Your objective
Scan the records below for the string "cell" and return every line where it appears.

╭─ Listed entries

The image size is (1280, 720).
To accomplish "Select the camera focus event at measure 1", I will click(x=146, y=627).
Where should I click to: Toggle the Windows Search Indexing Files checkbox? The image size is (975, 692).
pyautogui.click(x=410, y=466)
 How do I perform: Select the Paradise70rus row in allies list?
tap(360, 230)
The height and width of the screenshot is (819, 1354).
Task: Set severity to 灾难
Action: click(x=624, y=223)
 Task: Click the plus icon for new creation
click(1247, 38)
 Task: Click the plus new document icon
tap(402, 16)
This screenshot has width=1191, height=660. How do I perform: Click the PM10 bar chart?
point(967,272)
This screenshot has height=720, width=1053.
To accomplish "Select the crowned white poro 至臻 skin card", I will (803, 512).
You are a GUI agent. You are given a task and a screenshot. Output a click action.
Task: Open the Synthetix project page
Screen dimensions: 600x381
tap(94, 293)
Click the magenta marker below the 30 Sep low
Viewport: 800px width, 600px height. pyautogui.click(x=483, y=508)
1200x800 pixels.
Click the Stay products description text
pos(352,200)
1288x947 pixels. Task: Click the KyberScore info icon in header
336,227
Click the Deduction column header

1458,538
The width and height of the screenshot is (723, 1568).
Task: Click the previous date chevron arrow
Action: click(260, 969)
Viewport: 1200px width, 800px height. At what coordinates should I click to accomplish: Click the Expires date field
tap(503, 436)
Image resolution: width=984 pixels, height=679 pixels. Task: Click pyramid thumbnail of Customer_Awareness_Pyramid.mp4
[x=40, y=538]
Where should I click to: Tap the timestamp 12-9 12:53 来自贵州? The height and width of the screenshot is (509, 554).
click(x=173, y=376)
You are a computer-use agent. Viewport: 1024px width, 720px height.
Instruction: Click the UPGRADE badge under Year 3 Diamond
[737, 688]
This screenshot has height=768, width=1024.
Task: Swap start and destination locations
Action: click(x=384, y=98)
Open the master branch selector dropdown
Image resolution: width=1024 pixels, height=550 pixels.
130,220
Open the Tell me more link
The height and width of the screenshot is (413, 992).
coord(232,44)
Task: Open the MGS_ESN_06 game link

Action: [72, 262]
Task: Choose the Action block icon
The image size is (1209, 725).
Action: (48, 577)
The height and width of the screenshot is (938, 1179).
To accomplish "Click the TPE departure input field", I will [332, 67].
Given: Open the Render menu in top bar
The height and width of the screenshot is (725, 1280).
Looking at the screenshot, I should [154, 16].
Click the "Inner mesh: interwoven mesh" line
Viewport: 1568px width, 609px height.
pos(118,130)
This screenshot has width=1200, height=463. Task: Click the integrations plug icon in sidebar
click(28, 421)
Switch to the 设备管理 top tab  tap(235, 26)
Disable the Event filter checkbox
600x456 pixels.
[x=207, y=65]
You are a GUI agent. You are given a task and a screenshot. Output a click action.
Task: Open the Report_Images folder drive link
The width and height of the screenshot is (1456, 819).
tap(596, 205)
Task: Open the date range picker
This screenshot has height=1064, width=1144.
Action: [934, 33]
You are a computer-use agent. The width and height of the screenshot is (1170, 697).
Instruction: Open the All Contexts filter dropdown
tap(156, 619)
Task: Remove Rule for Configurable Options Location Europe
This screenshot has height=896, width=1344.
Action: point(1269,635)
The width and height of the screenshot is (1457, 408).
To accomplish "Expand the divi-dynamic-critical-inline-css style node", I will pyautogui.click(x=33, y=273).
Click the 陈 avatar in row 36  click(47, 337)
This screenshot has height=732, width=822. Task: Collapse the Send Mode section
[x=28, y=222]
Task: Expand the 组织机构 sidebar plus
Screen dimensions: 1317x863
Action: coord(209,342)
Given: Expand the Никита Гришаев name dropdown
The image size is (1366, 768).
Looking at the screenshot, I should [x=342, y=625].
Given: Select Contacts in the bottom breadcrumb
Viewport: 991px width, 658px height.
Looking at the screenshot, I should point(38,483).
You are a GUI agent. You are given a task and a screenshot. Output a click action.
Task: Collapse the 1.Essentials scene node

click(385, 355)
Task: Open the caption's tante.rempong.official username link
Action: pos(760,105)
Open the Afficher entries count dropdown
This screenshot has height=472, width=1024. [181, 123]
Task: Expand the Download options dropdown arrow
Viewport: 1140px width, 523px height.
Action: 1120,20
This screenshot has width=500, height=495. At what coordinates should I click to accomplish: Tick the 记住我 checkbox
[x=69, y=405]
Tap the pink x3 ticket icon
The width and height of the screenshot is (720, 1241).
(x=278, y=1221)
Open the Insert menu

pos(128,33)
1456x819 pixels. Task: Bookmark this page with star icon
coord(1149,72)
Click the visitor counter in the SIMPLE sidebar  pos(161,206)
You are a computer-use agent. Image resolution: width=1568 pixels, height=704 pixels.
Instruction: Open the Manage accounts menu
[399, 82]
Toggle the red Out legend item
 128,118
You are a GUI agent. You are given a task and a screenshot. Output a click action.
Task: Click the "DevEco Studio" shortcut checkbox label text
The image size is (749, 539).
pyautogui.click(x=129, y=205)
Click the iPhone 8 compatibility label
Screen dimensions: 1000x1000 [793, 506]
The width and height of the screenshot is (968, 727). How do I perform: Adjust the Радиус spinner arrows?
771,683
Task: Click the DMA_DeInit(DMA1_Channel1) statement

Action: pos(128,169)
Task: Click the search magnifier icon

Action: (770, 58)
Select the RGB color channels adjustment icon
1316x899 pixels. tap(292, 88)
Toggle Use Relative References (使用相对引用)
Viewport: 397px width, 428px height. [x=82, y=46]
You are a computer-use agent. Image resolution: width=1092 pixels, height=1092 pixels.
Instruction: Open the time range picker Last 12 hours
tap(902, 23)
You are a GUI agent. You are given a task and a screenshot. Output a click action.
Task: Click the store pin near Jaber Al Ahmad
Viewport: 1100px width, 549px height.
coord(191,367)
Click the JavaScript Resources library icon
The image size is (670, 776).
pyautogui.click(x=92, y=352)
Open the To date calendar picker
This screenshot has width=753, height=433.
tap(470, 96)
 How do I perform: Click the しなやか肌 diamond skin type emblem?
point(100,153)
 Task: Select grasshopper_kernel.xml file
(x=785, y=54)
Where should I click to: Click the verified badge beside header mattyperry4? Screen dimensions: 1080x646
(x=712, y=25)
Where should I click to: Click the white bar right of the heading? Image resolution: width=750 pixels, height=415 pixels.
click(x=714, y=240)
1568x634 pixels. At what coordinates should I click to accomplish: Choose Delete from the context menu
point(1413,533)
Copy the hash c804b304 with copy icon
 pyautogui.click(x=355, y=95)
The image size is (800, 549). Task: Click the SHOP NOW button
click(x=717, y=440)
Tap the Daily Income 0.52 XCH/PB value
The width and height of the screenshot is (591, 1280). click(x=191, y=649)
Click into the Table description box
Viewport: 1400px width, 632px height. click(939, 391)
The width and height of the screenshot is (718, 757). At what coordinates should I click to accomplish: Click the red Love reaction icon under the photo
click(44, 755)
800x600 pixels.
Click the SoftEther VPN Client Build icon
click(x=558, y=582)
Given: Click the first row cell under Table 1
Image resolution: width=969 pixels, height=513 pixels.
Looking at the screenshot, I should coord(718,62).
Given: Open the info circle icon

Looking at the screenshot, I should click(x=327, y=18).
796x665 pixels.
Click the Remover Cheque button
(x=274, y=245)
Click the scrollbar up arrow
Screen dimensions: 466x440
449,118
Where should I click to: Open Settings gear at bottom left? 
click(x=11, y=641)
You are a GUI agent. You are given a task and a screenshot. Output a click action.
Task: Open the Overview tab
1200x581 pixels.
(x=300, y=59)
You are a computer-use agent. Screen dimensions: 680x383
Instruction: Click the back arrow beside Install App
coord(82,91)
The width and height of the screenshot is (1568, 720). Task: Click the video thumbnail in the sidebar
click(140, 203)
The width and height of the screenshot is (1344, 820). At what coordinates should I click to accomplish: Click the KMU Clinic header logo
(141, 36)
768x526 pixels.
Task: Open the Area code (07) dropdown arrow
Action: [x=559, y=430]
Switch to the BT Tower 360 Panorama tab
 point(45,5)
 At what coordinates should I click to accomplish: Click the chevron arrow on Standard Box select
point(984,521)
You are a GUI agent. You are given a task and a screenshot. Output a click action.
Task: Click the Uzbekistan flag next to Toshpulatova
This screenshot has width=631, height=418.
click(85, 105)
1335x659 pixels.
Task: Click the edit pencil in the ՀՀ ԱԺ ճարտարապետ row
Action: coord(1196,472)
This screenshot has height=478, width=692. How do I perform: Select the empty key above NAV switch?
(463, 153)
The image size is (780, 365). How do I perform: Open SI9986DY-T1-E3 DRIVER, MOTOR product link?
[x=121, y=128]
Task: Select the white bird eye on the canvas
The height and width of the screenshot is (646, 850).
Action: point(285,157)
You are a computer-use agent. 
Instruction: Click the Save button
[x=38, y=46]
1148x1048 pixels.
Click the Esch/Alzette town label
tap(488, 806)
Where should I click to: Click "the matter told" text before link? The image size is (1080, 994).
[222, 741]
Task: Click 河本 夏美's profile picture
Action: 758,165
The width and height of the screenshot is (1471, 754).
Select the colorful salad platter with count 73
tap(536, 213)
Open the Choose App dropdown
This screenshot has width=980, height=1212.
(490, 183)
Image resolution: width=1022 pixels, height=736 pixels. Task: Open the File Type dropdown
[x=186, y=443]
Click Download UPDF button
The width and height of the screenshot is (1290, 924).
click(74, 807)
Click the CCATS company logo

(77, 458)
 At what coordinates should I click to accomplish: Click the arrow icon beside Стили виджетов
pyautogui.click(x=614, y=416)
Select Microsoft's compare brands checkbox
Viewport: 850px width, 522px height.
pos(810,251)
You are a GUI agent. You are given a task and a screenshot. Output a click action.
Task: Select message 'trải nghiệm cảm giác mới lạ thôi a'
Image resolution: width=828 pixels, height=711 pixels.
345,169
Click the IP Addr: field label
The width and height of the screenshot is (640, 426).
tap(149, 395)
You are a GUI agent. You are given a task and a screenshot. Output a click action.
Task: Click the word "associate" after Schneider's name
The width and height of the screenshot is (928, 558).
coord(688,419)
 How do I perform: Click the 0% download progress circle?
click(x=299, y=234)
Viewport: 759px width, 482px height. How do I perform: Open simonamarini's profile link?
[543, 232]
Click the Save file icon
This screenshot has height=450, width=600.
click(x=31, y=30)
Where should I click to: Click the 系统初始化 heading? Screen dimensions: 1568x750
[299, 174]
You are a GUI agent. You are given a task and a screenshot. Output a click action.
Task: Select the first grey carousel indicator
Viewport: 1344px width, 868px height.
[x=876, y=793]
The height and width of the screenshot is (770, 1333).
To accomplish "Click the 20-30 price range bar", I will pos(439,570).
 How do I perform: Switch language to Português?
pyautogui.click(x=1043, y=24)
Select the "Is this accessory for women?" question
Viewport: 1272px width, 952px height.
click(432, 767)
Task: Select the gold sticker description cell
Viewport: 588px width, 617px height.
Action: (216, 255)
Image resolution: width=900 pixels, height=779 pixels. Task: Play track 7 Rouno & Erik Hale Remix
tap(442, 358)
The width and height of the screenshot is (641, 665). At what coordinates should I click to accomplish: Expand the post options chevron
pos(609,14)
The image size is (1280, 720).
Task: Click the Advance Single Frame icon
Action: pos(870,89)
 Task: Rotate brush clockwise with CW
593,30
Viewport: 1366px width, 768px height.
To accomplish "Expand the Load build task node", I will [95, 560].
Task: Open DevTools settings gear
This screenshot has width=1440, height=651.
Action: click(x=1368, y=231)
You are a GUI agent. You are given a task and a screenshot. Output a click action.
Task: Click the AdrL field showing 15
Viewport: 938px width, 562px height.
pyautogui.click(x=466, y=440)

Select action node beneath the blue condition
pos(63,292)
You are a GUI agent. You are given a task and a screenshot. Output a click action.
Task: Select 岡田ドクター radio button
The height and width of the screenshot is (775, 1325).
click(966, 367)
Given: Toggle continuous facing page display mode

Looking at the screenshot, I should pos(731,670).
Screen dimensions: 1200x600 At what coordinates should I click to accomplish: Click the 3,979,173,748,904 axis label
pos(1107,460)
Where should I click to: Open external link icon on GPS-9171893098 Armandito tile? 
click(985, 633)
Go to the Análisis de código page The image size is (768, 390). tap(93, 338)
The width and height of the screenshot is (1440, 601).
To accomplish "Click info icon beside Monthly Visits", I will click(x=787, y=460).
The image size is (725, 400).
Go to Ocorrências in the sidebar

╰─

Solution for this task
Given: Click the first row cell under Table 1
Task: Select the gold sticker description cell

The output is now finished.